TASK TO COMPLETE ▸
Please repeat the items below verbatim, starting at the line that contains "This screenshot has height=287, width=511." and ending at the line that contains "Looking at the", with both of those lines included.

LISTED ENTRIES ▸
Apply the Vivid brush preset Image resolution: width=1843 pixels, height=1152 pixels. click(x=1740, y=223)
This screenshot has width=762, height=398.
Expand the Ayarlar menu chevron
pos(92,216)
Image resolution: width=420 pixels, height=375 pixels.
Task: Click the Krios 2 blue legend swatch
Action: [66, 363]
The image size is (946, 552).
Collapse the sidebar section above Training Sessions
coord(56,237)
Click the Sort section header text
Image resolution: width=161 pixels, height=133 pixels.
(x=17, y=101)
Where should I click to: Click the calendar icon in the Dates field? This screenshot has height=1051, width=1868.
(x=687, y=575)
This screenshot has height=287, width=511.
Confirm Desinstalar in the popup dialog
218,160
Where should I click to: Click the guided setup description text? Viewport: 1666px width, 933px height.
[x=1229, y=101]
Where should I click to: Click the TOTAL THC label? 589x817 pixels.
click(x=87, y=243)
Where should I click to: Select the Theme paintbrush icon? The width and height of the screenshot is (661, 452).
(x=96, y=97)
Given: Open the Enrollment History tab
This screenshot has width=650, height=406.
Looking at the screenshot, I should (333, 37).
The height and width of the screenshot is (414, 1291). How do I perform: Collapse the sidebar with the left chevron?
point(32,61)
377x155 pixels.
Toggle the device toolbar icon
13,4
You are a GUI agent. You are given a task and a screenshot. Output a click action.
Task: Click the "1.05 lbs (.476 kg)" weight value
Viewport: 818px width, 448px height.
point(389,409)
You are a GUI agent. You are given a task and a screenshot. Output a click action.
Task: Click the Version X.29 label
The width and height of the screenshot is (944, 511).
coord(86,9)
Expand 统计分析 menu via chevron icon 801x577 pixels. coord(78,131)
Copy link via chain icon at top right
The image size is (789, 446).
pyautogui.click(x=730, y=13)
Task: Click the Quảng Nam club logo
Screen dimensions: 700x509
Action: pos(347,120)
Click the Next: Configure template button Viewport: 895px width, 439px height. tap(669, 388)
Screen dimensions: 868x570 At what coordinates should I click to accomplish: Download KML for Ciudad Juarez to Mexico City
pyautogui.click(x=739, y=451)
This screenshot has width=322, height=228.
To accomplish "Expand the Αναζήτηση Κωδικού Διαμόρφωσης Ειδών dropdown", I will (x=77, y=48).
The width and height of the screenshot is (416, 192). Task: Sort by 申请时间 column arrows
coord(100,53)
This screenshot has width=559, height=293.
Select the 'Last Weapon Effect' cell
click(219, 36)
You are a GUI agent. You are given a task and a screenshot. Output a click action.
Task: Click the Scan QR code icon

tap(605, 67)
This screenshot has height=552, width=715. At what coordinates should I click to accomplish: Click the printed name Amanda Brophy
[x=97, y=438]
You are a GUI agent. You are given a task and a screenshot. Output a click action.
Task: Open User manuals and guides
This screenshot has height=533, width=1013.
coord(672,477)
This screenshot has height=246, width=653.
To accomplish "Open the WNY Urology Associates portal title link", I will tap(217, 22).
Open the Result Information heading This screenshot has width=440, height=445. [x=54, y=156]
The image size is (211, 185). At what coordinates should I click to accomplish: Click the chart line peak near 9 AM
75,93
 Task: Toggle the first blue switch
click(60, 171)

OUTPUT OF THE EXERCISE ▸
This screenshot has height=287, width=511.
Confirm Desinstalar in the popup dialog
218,160
Where should I click to: Click the guided setup description text? Viewport: 1666px width, 933px height.
[x=1229, y=101]
Where should I click to: Click the TOTAL THC label? 589x817 pixels.
click(x=87, y=243)
Where should I click to: Select the Theme paintbrush icon? The width and height of the screenshot is (661, 452).
(x=96, y=97)
Given: Open the Enrollment History tab
This screenshot has width=650, height=406.
Looking at the screenshot, I should (333, 37).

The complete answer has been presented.